## What is required
Carry on the PAW release notes from the point where they stop, in the same style.

## Document excerpt
The HPLOT package has been changed in order to plot automatically
these new labels.
-- With OPTION ZFL1, the same picture name ('PICT00') is
used for every new picture.
-- It is now possible to specify with one SET command both
the border and the inside color for the Histogram, Box
Page, and Function (HCOL, BCOL, PCOL, FCOL).
Ex:
+---- The Histogram is filled
|+--- The border color is 2
||++- The inside color is 3
||||
VVVV
PAW > SET HCOL 1203
The same mechanism is also available for FCOL, BCOL and PCOL.
2) Graphics improvements:
--------------------------
-- In the X11 version of PAW, the graphics window is raised only if
some graphics has been produced, i.e. if the execution of a command
or a macro doesn't produce any graphics, the graphics window is not
raised. In the previous version the graphics window was raised
after each command.

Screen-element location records
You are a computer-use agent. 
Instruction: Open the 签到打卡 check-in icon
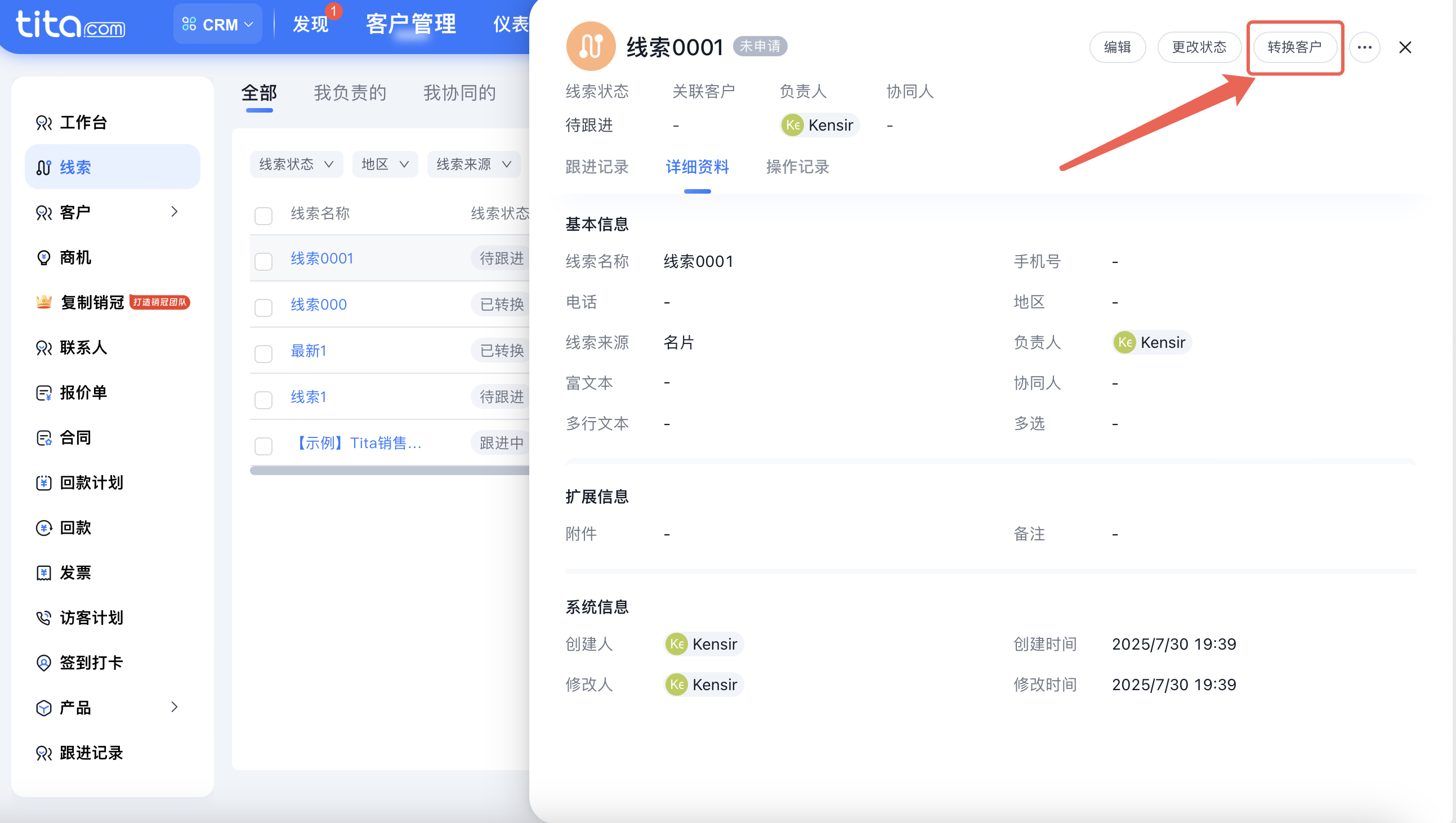tap(44, 663)
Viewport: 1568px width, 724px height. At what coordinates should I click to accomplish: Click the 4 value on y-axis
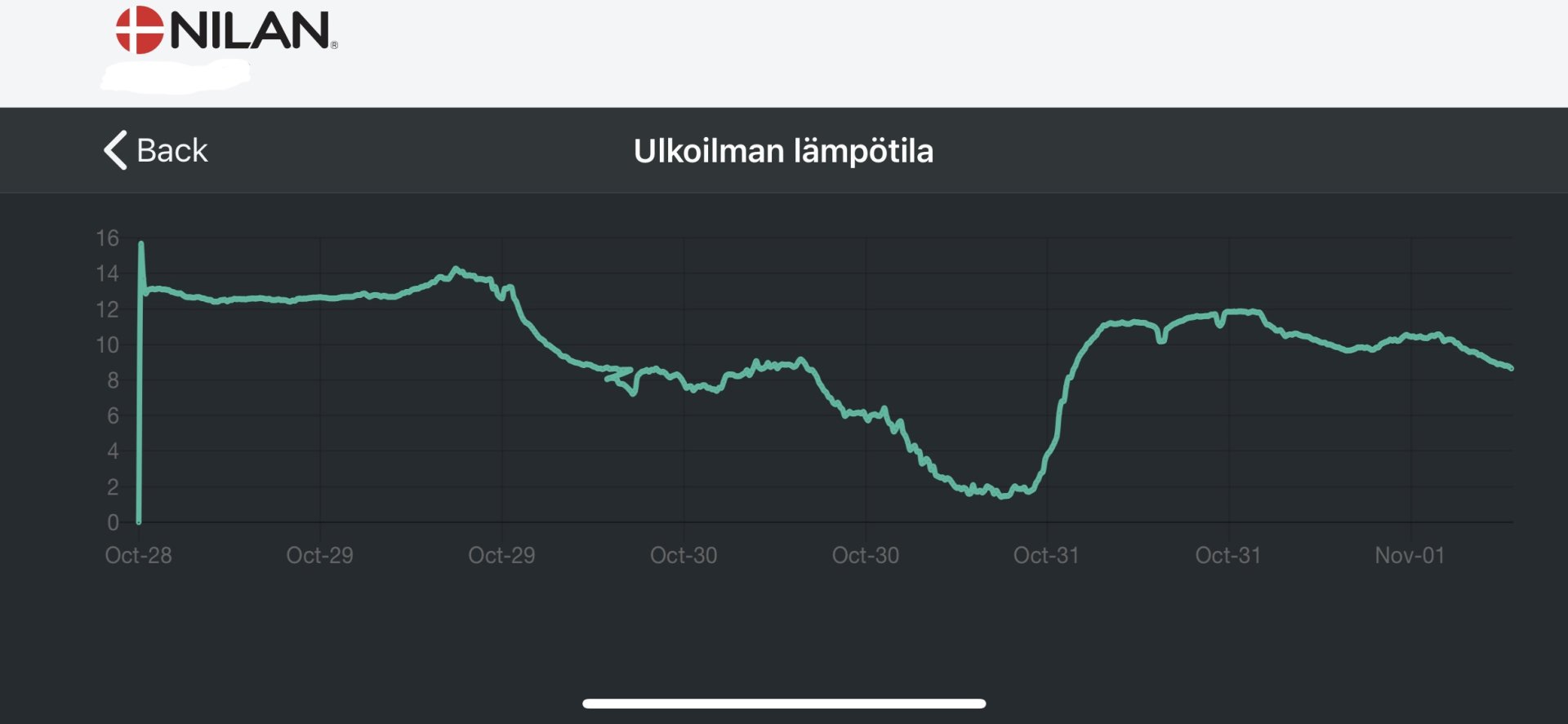113,451
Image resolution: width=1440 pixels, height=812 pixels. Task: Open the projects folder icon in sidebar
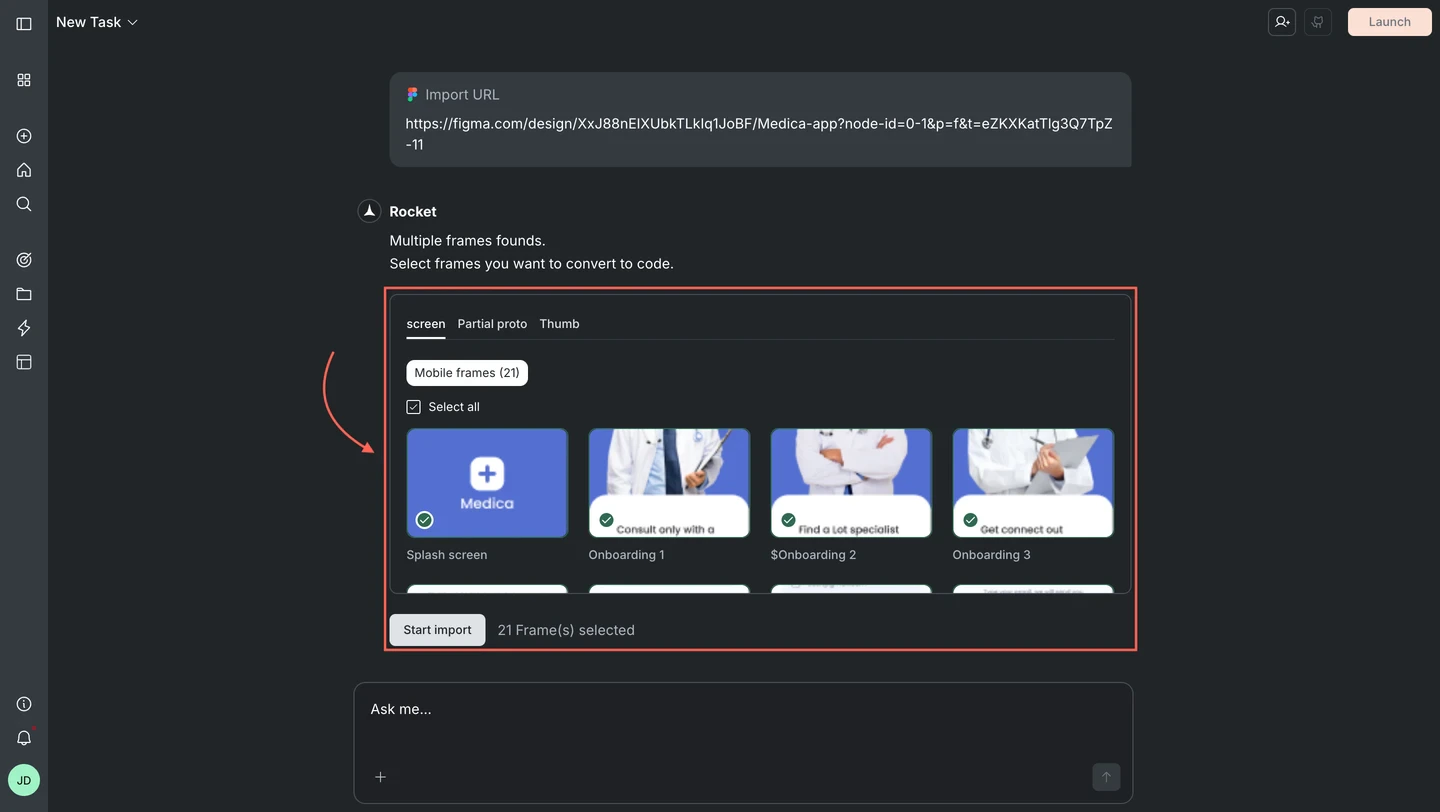click(24, 293)
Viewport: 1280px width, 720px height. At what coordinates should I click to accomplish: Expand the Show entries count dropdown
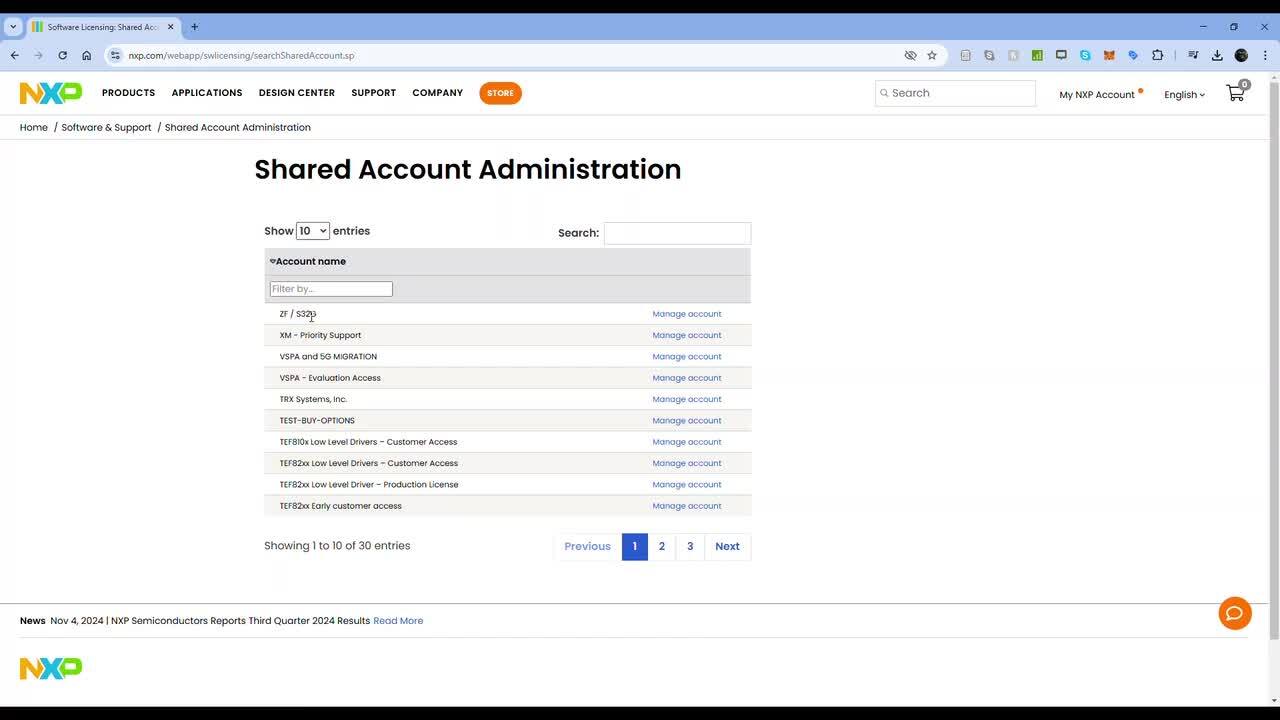pos(313,231)
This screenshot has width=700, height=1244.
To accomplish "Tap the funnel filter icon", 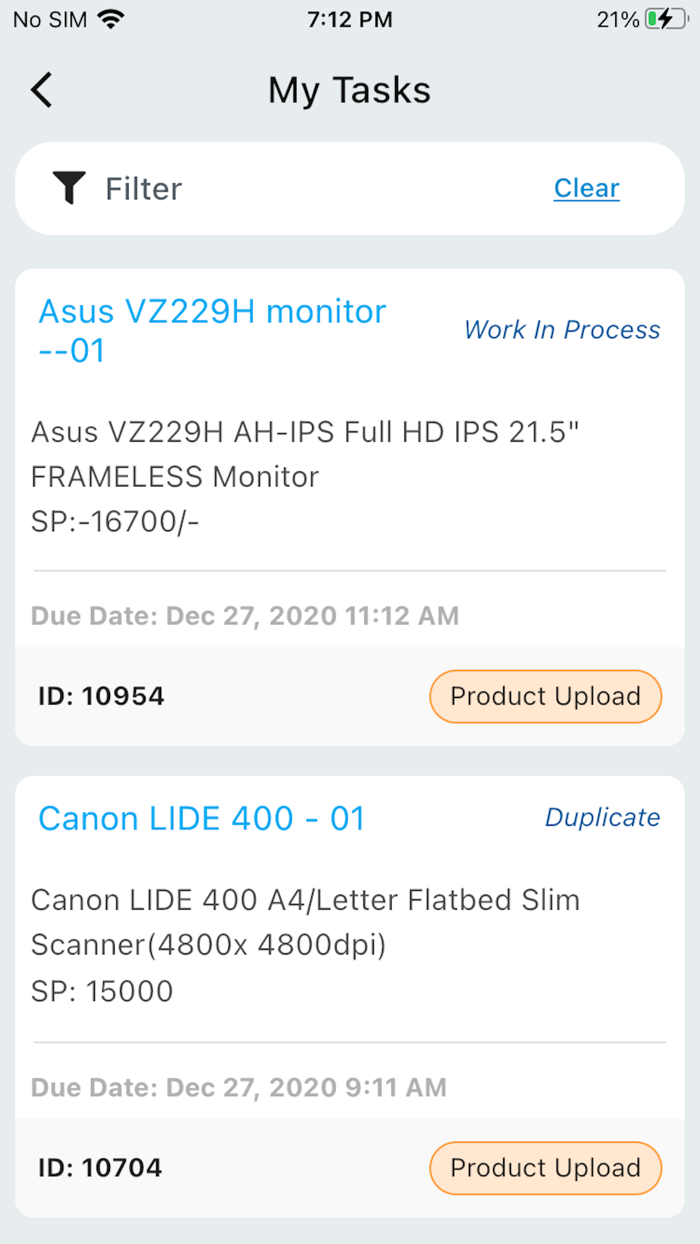I will click(x=69, y=188).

## Answer below
3) PostScript improvements:
---------------------------
-- The PostScript text is now fully compatible with the escape characters
of the TEXT command (see the PAW manual):
+--------------------------------------------------------------------------+
| List of escape characters and their meaning |
+---+----------------------------------+---+-------------------------------+
| < | go to lower case (optional) | > | go to upper case (optional) |
+---+----------------------------------+---+-------------------------------+
| [ | go to greek (Roman = default) | ] | end of greek |
+---+----------------------------------+---+-------------------------------+
| " | go to special symbols | # | end of special symbols |
+---+----------------------------------+---+-------------------------------+
| ~ | go to ZapfDingbats | # |end of ZapfDingbats |
+---+----------------------------------+---+-------------------------------+
| ^ | go to superscript | ? | go to subscript |
+---+----------------------------------+---+-------------------------------+
| ! | go to normal level of script | & | backspace one character |
+---+----------------------------------+---+-------------------------------+
| $ | termination character (optional) |
+---+----------------------------------------------------------------------+
The control characters can be escaped with '@'.
Ex.
PAW > ITX 1. 1. '[abc]' | print (in the PS file) "abc" in Greek
| characters
PAW > ITX 1. 1. '@[abc@]' | print "[abc]" (in the PS file)
-- Bug fixed: the PostScript marker size is now correct if several
pictures are produced in the same file.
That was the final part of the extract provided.